Imaging modalities of the pancreas include endoscopic ultrasound (EUS), endoscopic retrograde cholangiopancreatography (ERCP) and spiral CT. The first two tests appear to be quite useful, while the latter appears to be ineffective for surveillance. The endoscopic ultrasound findings can be subtle and require an experienced endoscopic ultrasonographer to interpret. The same abnormal EUS findings that are present in familial pancreatic cancer patients can also be seen in patients with chronic pancreatitis.
The next step in the work-up is to perform an ERCP (an examination of the pancreatic duct). Because of the risk of inducing pancreatitis, ERCP should be reserved for those patients who are symptomatic or have abnormal changes present at EUS. While some of the ERCP changes seen in association with histologic dysplasia are similar to those seen with chronic pancreatitis (main duct stricture), other features are often present that are unusual. These features include focal side branch duct irregularities, small sacculations, and grape-like clusters of saccules. It is essential to evaluate the endoscopic findings in the context of the patient’s symptoms and familial history.
In cases where the EUS is abnormal and the ERCP is normal, we generally repeat the EUS every 6-12 months based on the degree of abnormality at EUS and whether the patient is symptomatic or not. Patients who appear to be progressing symptomatically or on EUS (increase or extension of echogenic foci or nodules, and/or development of discrete masses) would require another ERCP.
The last step in the work-up is a spiral CT scan. Our experience with other patients with pancreatic precancer has indicated that the CT scan of pancreas is usually normal in appearance. The role of pancreatic biopsy performed at CT, endoscopy, or EUS has not been studied.
The goal for management of these patients is to diagnose them prior to the development of cancer, when they have precancer or dysplasia, and to perform a complete pancreatectomy. Timing is of vital importance for determining when a patient warrants surgery; if the patient is diagnosed too late, he or she dies of pancreatic cancer. It is vital to know the histologic diagnosis of the patient before considering major surgical options. High risk patients who have an abnormal endoscopic ultrasound and abnormal pancreatic ducts on ERCP, may warrant a tissue diagnosis to confirm that precancerous changes are present in the pancreas. This can be done by using a laparoscope to obtain a sample of the pancreas for histologic evaluation. If carcinoma-in-situ is present (also called PanIN III or high grade dysplasia) a consideration for total pancreatectomy is discussed with the patient. If performed too early, the patient is put through a major operation and he or she will be diabetic. At the operation, the entire pancreas is removed because the precancerous changes can involve the whole organ--any pancreas that is left behind can potentially develop cancer.

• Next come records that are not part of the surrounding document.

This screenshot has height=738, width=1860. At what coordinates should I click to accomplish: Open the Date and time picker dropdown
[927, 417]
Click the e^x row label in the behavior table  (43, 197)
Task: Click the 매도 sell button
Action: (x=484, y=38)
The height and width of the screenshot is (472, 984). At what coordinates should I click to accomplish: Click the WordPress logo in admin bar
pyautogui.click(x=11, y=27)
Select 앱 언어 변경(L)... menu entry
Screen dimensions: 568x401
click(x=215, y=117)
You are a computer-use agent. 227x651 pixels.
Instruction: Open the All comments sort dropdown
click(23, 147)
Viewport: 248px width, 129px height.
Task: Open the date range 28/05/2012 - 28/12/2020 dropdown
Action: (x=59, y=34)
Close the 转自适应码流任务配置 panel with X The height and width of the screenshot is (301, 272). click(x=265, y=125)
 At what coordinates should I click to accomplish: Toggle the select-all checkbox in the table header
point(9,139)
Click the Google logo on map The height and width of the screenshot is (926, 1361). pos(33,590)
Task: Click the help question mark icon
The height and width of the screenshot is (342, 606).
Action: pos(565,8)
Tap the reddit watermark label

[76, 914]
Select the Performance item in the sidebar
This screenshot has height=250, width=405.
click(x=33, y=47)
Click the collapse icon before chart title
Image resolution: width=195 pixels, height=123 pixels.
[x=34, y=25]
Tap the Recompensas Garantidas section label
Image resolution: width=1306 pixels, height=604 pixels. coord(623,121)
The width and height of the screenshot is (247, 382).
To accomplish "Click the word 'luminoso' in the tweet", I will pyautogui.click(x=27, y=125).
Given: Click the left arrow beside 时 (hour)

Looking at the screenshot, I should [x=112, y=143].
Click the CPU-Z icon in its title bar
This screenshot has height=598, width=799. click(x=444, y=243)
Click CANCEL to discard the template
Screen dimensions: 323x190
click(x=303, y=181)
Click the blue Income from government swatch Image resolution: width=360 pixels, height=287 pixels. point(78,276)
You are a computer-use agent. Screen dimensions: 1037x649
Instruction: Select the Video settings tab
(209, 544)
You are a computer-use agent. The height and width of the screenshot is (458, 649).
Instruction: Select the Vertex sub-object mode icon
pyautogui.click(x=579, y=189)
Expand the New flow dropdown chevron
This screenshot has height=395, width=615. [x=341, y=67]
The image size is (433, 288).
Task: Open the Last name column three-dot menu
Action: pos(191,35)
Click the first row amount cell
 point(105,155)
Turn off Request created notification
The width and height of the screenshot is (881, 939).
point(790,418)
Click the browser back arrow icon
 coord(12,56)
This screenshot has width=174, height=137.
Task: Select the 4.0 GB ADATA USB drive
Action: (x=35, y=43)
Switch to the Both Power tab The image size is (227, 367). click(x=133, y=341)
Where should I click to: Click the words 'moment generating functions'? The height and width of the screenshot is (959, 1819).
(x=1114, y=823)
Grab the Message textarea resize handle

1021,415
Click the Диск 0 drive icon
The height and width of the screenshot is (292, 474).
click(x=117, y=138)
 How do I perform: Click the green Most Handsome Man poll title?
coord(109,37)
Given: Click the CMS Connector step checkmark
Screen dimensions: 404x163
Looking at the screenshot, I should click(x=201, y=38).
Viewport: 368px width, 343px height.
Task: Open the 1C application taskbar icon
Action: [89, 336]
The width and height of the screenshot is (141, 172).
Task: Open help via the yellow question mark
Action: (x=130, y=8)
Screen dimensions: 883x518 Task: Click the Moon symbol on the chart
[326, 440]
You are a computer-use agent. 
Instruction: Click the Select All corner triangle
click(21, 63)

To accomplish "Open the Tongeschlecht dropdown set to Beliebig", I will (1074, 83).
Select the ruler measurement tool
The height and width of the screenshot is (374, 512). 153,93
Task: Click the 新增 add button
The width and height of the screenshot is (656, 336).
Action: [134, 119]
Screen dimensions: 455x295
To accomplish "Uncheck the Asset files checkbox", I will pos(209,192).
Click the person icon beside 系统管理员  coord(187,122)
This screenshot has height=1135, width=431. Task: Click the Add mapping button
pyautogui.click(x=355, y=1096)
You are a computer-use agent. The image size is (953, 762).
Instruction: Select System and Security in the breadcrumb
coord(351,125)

We have now cared for 75 patients who have a strong family history of pancreatic cancer. Fifteen patients have undergone pancreatectomy because of abnormal findings at endoscopic ultrasound and ERCP and because they have evidence of precancer in a tissue sample of the pancreas. All of these patients had precancerous changes throughout the pancreas on histology. Most patients have done fairly well after surgery; all patients have developed diabetes that requires insulin injections and monitoring of blood glucose. Patients must also take enzyme tablets when they eat, so that their food is digested. None of the patients who underwent pancreatectomy, or has been followed using the surveillance program, has developed pancreatic cancer. An essential ingredient to a good patient outcome is a team approach to these patients, using experienced gastroenterologists, surgeons, and pathologists who have expertise and interest in pancreatic disease.